Impermanent Fixtures

I haven’t bought any furniture since I first moved to Toronto because I didn’t expect to stay here for long. I’ve been here 4 years now. I will be relocating to the US soon so I’m still not investing in upgrading my apartment which I rent anyway. Besides I don’t misuse my belongings. However, although my centre-table is solid wood it is a little old. Its legs have been rickety for a while and I was afraid it would fall apart the next time I’d move it

I was rearranging my living room furniture today. (I have different room plans for the winter and the summer.) I was moving that table when I felt its legs wobble and I stopped. I’m going to fix this, I decided. I felt underneath it, near the top of one of its legs and knew exactly what I needed to tighten them. I went to this giant “bucket” I have that’s filled with tools.
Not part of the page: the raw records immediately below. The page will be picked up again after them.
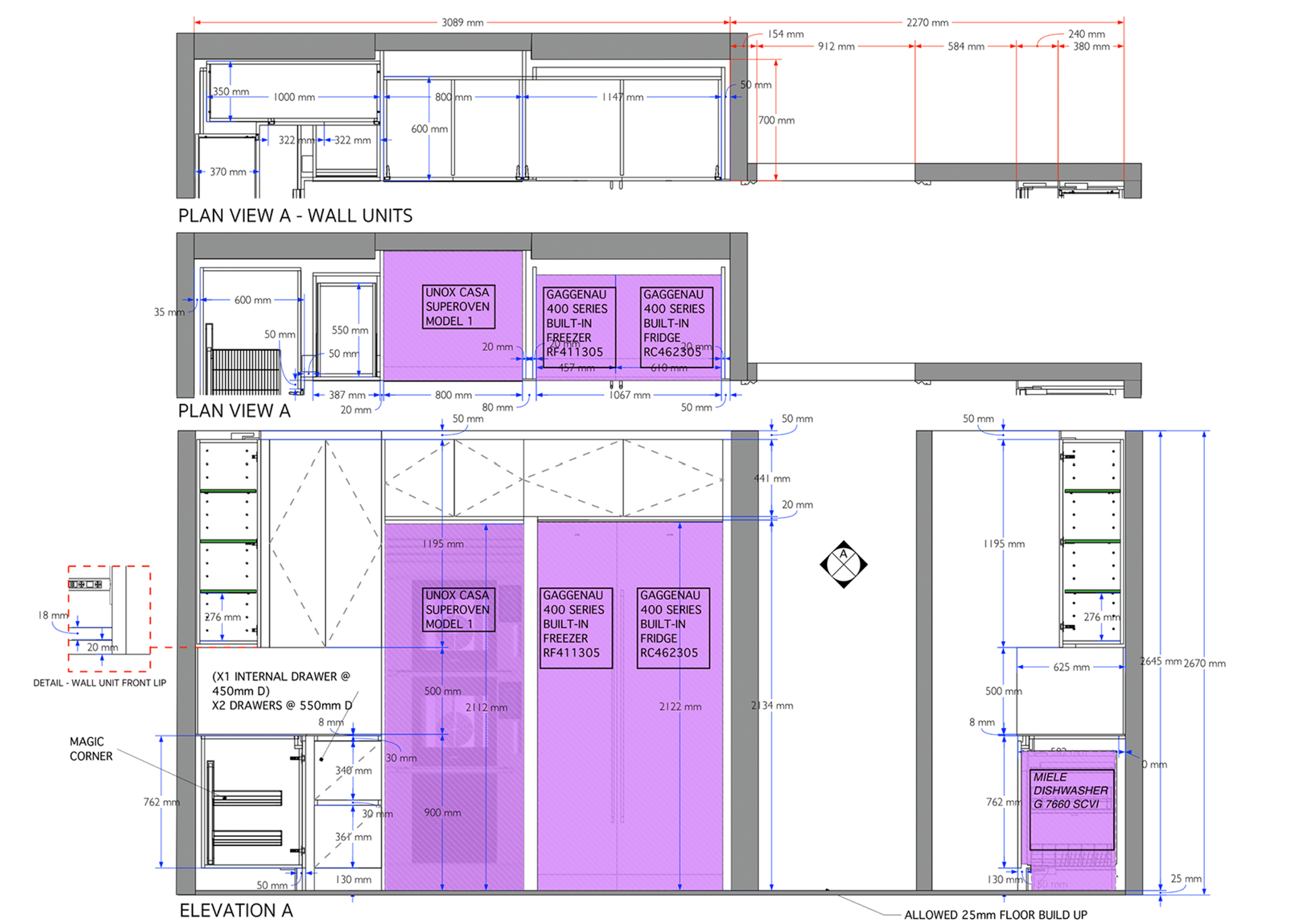Click the PLAN VIEW A - WALL UNITS title
Image resolution: width=1293 pixels, height=924 pixels.
pyautogui.click(x=295, y=216)
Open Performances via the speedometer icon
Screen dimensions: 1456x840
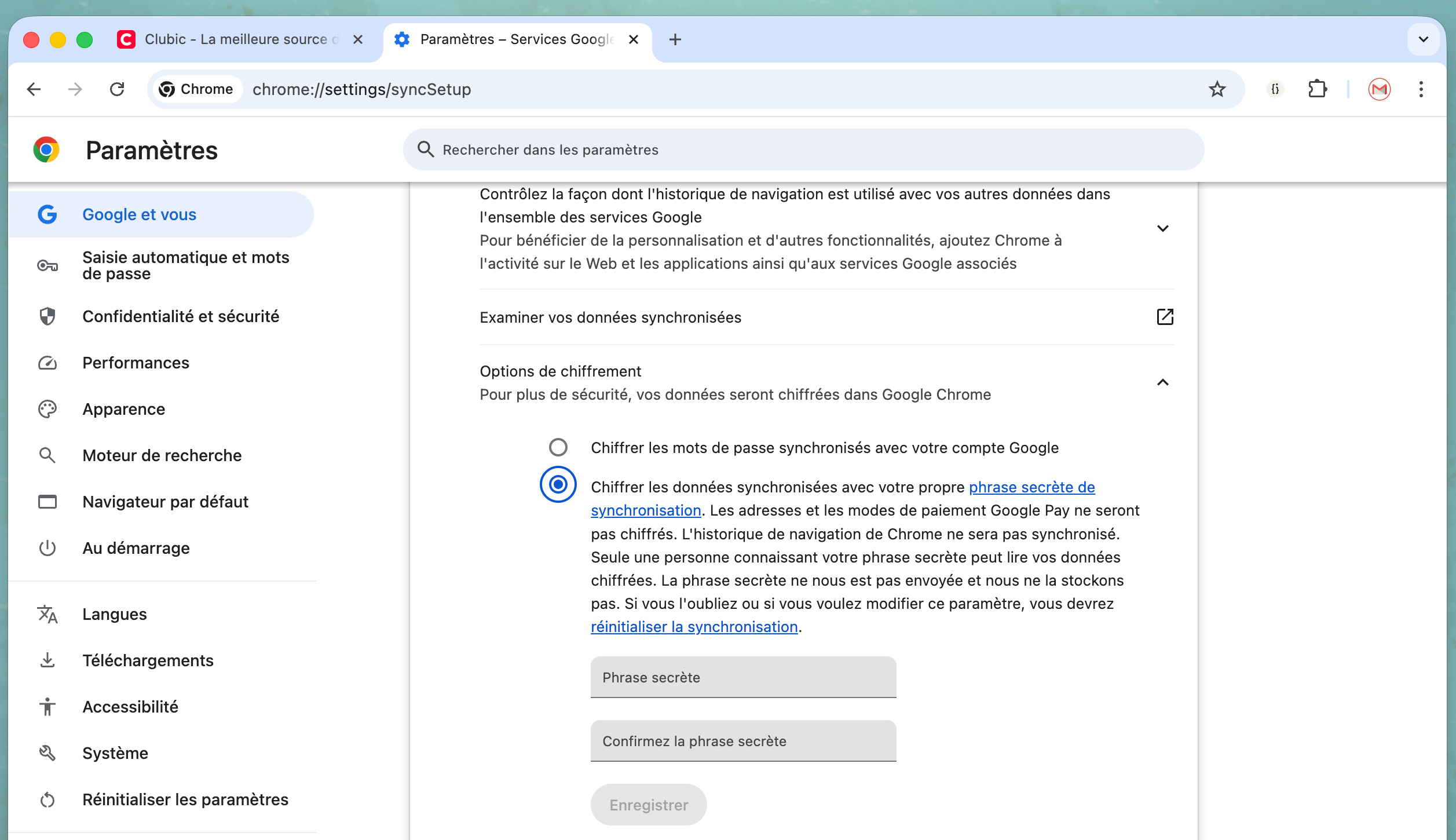[x=47, y=363]
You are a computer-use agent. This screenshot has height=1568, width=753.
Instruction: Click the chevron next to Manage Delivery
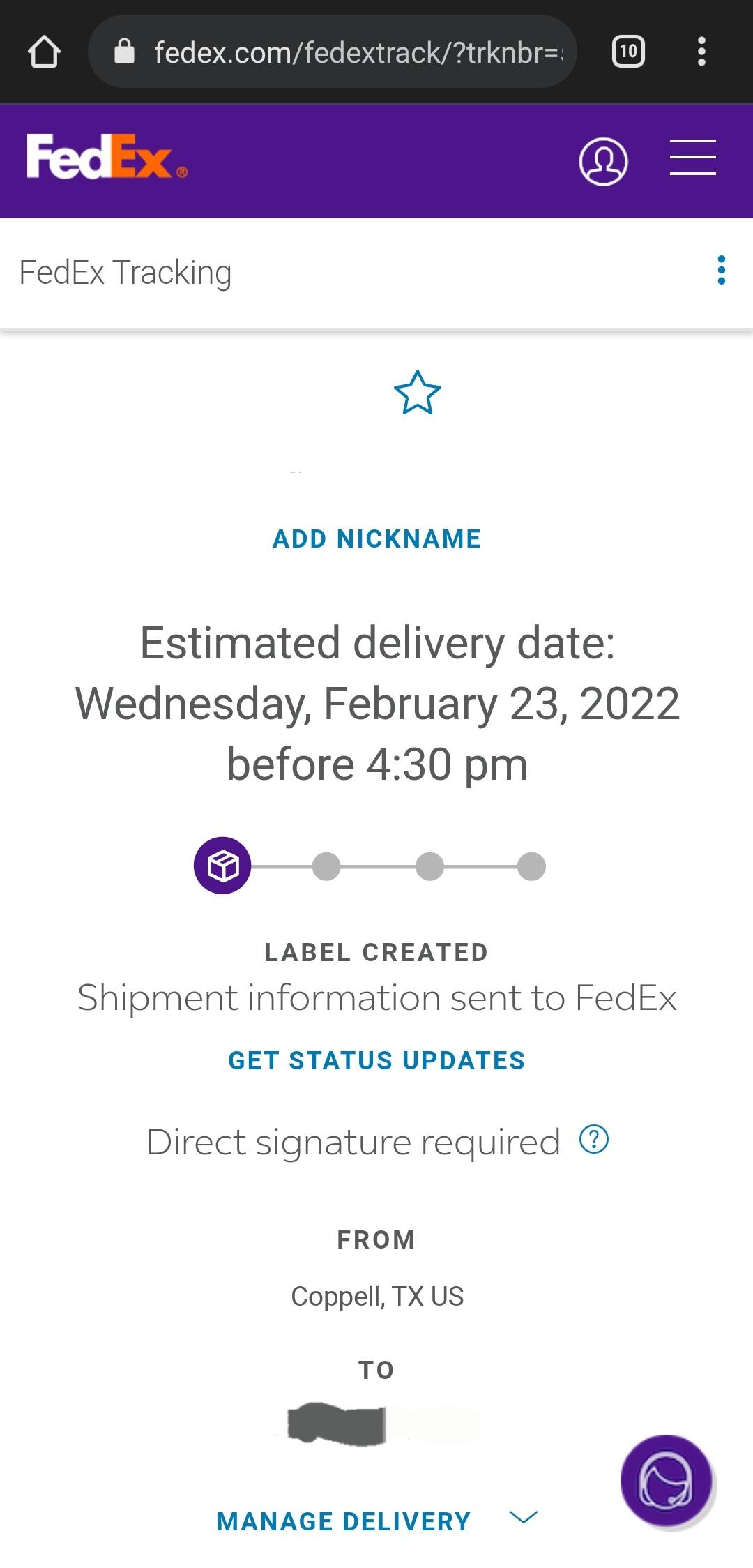524,1517
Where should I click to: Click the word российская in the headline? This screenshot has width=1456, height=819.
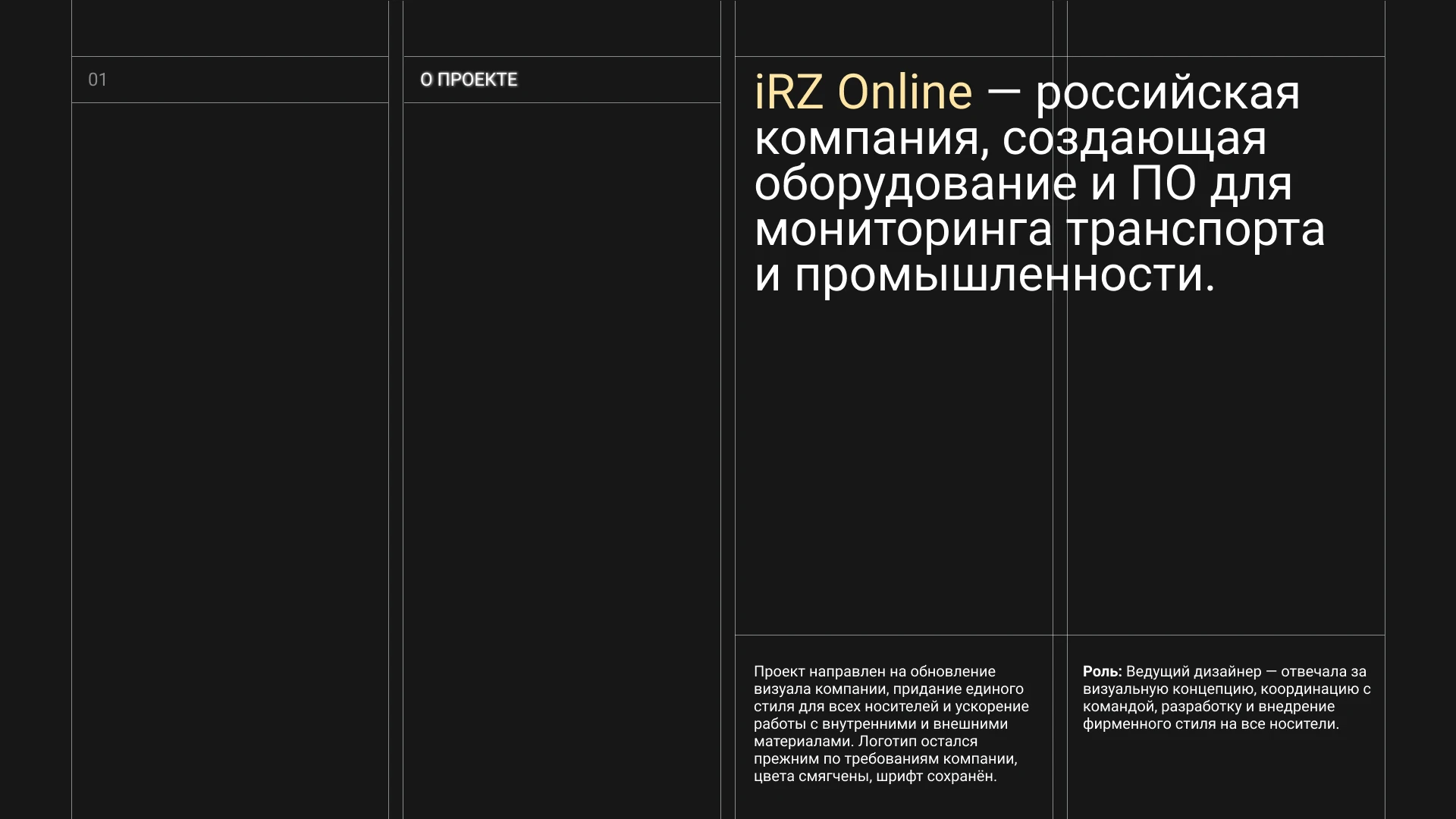pos(1168,93)
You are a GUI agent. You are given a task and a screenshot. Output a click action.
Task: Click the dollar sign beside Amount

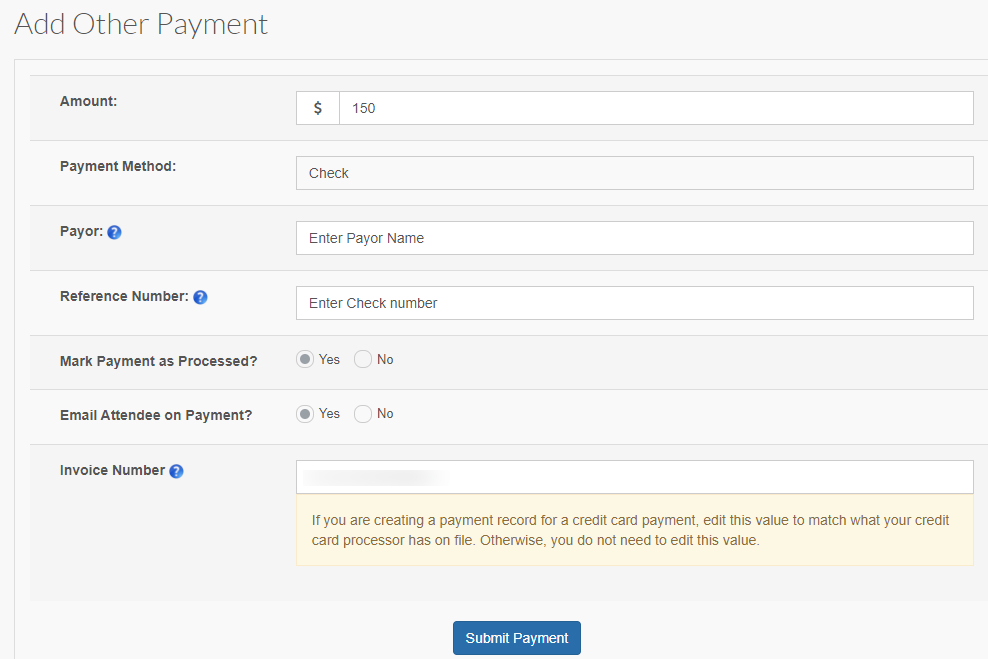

It has screwdrivers in all shapes and sizes, a drill machine, drill bits, nails, screws, and other odds and ends. It’s one of the remnants of a long relationship.

We were together for 4 years. He was almost 4 years younger than me. I knew it was a mistake from the start. It’s somewhat unlikely that a 19-year old boy, especially one with a reputation of being a ladies’ man, would be ready to commit to a serious relationship. However, this one insisted he was ready, swept me off my feet, and I gave in. The time we spent together was not pleasant. Suffice it to say his views were extremely patriarchal and I didn’t know how to deal with that. Our relationship went from bad to worse and at certain points I was sure he was cheating on me. He also had a violent nature and I don’t even know how we got through all those years together! But, to this day, we remain close. I understand him like no one else does and if I ever share a part of my life with him (so long as it doesn’t have to do with other men) he knows exactly what to say to me. It was through him that I met my best friend. Her boyfriend and mine were close friends (…and he had a crush on her). And it was during those years that I learned how to handle a drill machine, hammer nails into a wall, how to hang a mirror on dry-wall, and other such useful things.

My tool-bucket had exactly what I needed. As I tightened the legs of the table that he and I had purchased together, I couldn’t help but smile. “Mommy’s awesome!” I said to a puzzled Dolce. I moved the table without worry. He and I may not have made each other happy most of the time but I’m grateful to him for so much, and if I’m awesome, I owe part of it to him.